English Analysis~15 min read · 16,789 chars

1. Bibliographic Information

Title: DAPO: An Open-Source LLM Reinforcement Learning System at Scale
Authors: The paper lists a large team from ByteDance Seed, the Institute for AI Industry Research (AIR) at Tsinghua University, The University of Hong Kong, and the SIA-Lab of Tsinghua AIR and ByteDance Seed. Key project leads and supervisors include Qiying Yu, Hao Zhou, Jingjing Liu, and Mingxuan Wang.
Journal/Conference: This paper is a preprint available on arXiv. It has not yet been published in a peer-reviewed journal or conference. arXiv is a common platform for researchers to share cutting-edge work quickly.
Publication Year: The paper is dated March 17, 2025. This is likely a forward-looking date or a typo in the preprint; the submission date to arXiv is in March 2025, but the content reflects work from 2024/2025.
Abstract: The authors address the challenge of reproducing state-of-the-art reasoning in Large Language Models (LLMs), which is primarily achieved through Reinforcement Learning (RL) but often involves concealed technical details. They introduce DAPO (Decoupled Clip and Dynamic sAmpling Policy Optimization), an algorithm and a fully open-source RL system. Using a Qwen2.5-32B base model, their system achieves a score of 50 on the AIME 2024 benchmark, surpassing previous results. The paper highlights four key techniques that are critical for this success. By open-sourcing their code, curated dataset, and methodology, they aim to enhance reproducibility and foster future research in large-scale LLM RL.
Original Source Link:
- arXiv Link: https://arxiv.org/abs/2503.14476
- PDF Link: https://arxiv.org/pdf/2503.14476
- Status: Preprint on arXiv.

2. Executive Summary

Background & Motivation (Why):
- Core Problem: Recent breakthroughs in LLM reasoning, exemplified by systems like OpenAI's o1 and DeepSeek's R1, rely heavily on large-scale Reinforcement Learning to elicit complex, multi-step thought processes (Chain-of-Thought). However, the specific algorithms and "secret sauce" behind these systems are not publicly disclosed, making it extremely difficult for the research community to reproduce their results or build upon them.
- Importance: This lack of transparency hinders academic progress and democratized access to powerful AI reasoning capabilities.

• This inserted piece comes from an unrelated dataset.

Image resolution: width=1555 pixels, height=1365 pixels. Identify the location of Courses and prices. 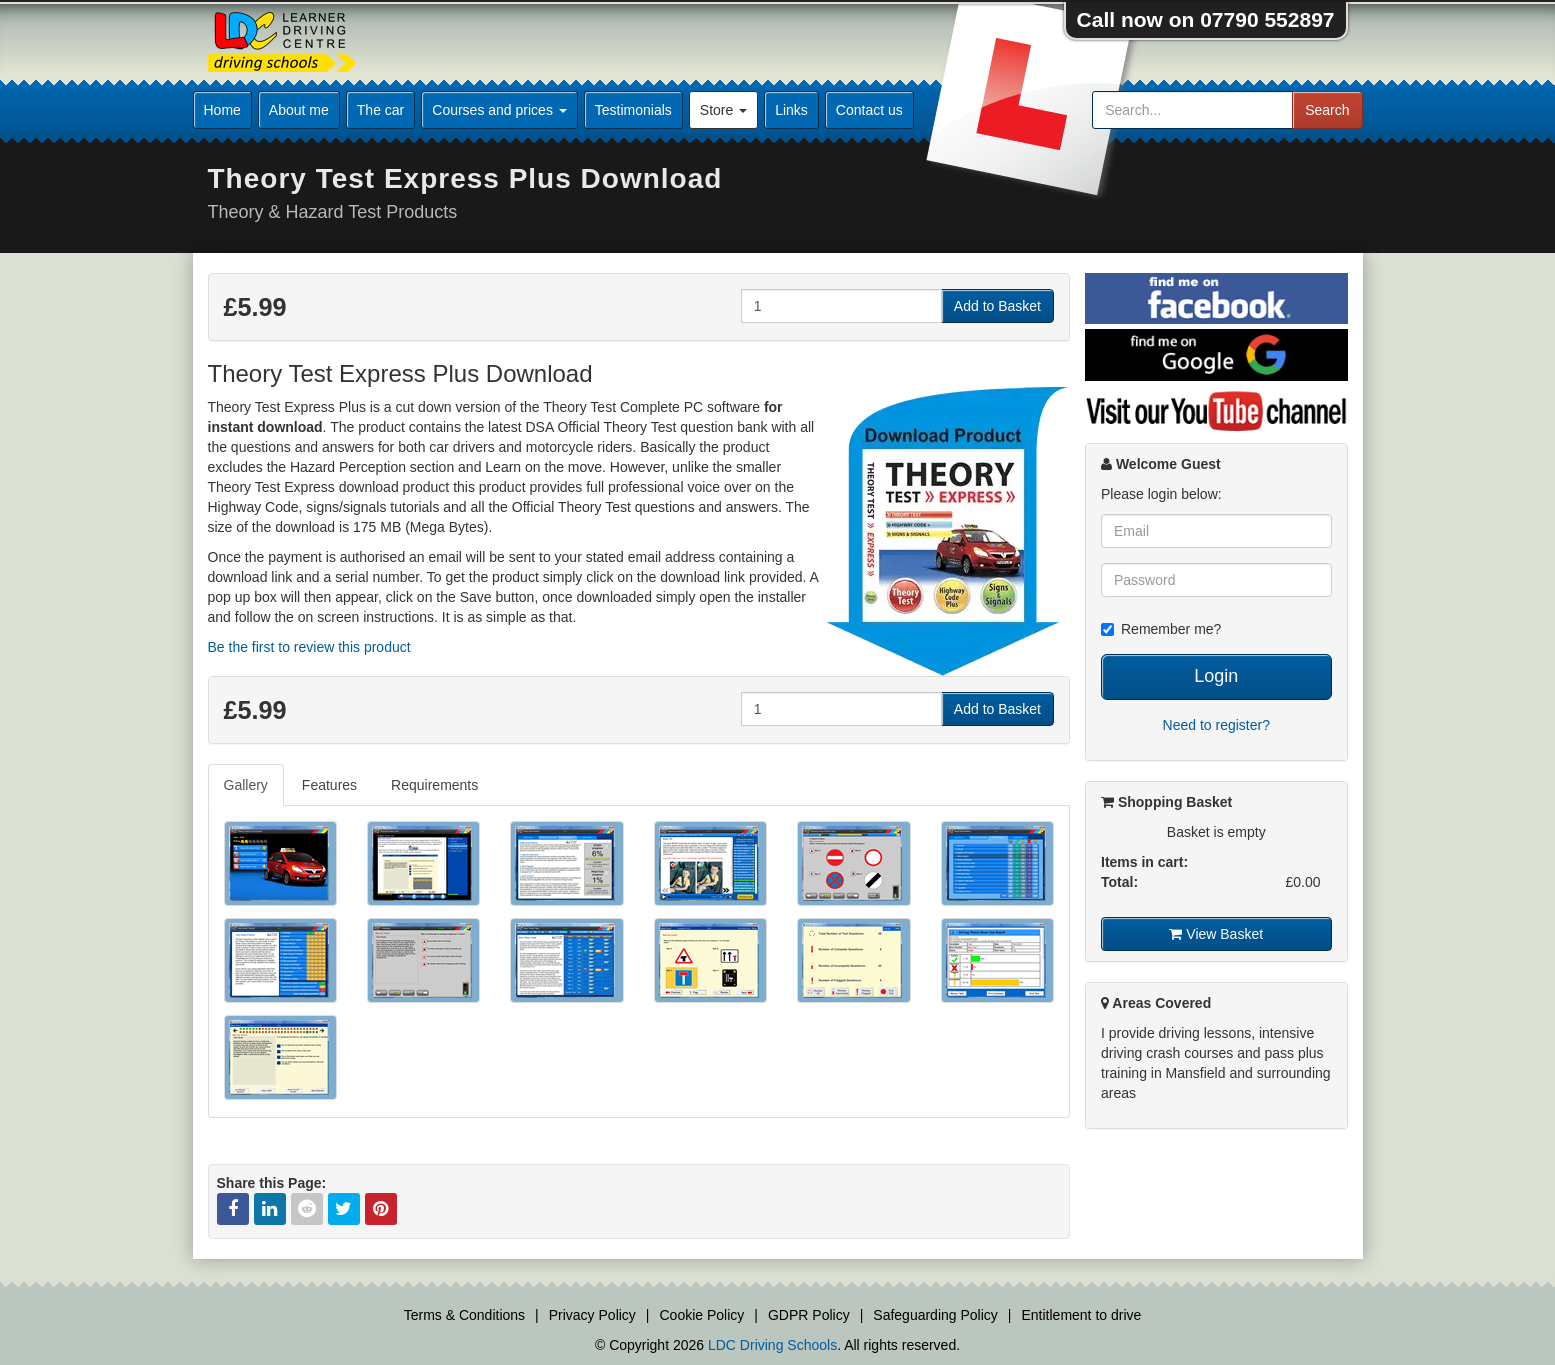
(499, 110).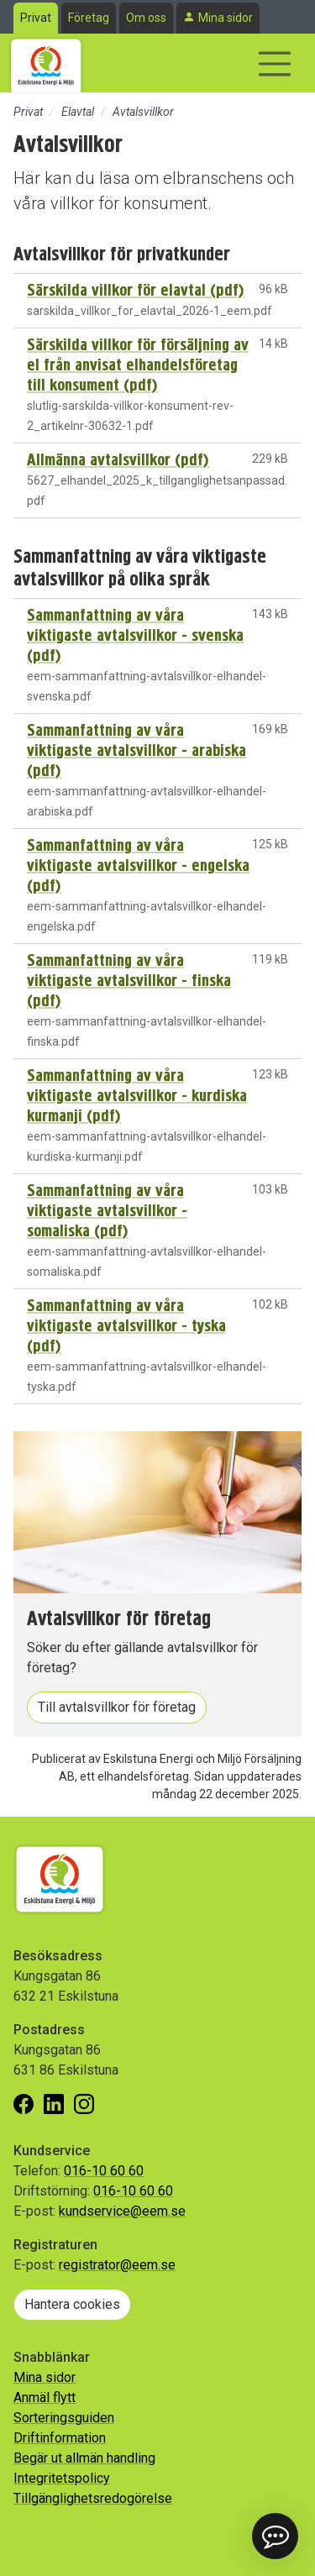 This screenshot has height=2576, width=315. I want to click on Privat, so click(35, 17).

The community has struggled to replicate the performance of these models, suggesting that standard RL algorithms like PPO or GRPO are insufficient without crucial, unpublished modifications.
- Innovation: This paper's primary innovation is not just a new algorithm but a complete, open-source system that successfully trains a powerful reasoning LLM. It demystifies the process by identifying and explaining four specific technical solutions to common pitfalls in large-scale LLM RL, such as training instability, inefficient learning, and loss of model diversity.
Main Contributions / Findings (What):
1. DAPO Algorithm: They propose the Decoupled Clip and Dynamic sAmpling Policy Optimization (DAPO) algorithm, a variant of policy optimization tailored for long-form reasoning tasks.
2. Four Key Techniques: The paper introduces and validates four critical techniques that collectively solve major challenges in LLM RL:
  - Clip-Higher: Prevents the model from becoming too deterministic (entropy collapse) by encouraging exploration.
  - Dynamic Sampling: Improves training efficiency by filtering out uninformative training data that provides zero gradient signals.
  - Token-Level Policy Gradient Loss: Stabilizes training for long-form text generation by ensuring every token contributes fairly to the learning process.
  - Overlong Reward Shaping: Reduces noise and confusion in the reward signal by handling overly long generated responses more intelligently.
3. State-of-the-Art Open-Source Result: They achieve a score of 50 on AIME 2024 using the Qwen2.5-32B model, outperforming the previous state-of-the-art (DeepSeek-R1-Zero-Qwen-32B, which scored 47) while using only 50% of the training steps.
4. Fully Open-Sourced System: They release their training code (built on the verl framework), a carefully curated and processed dataset (DAPO-Math-17K), and all algorithmic details, promoting transparency and reproducibility in the field.

Foundational Concepts:
- Reinforcement Learning (RL): A machine learning paradigm where an agent learns to make decisions by performing actions in an environment to maximize a cumulative reward. In the context of LLMs, the "agent" is the language model, the "action" is generating the next token, and the "reward" is a score indicating the quality or correctness of the final generated text.
- Policy Optimization: A family of RL algorithms that directly learn a policy (in this case, the LLM's probability distribution over the next token) to maximize expected rewards.
- Proximal Policy Optimization (PPO): A popular and stable policy optimization algorithm. It prevents drastic changes to the policy during training by "clipping" the objective function, ensuring updates stay within a trusted region of the previous policy.
- Group Relative Policy Optimization (GRPO): An adaptation of PPO for LLMs that simplifies the reward calculation. Instead of learning a separate value function to estimate future rewards, it samples a group of responses for a given prompt, and the "advantage" (how much better a specific response is) is calculated relative to the average reward of the group.
- Chain-of-Thought (CoT): A technique where LLMs are prompted to generate intermediate reasoning steps before giving a final answer. RL is used to train models to generate longer, more accurate CoTs.
Previous Works:
- OpenAI o1 & DeepSeek R1: These are state-of-the-art reasoning models that demonstrated remarkable performance on complex tasks like competitive math (AIME). Their technical reports attribute this success to large-scale RL but omit crucial implementation details, motivating this work.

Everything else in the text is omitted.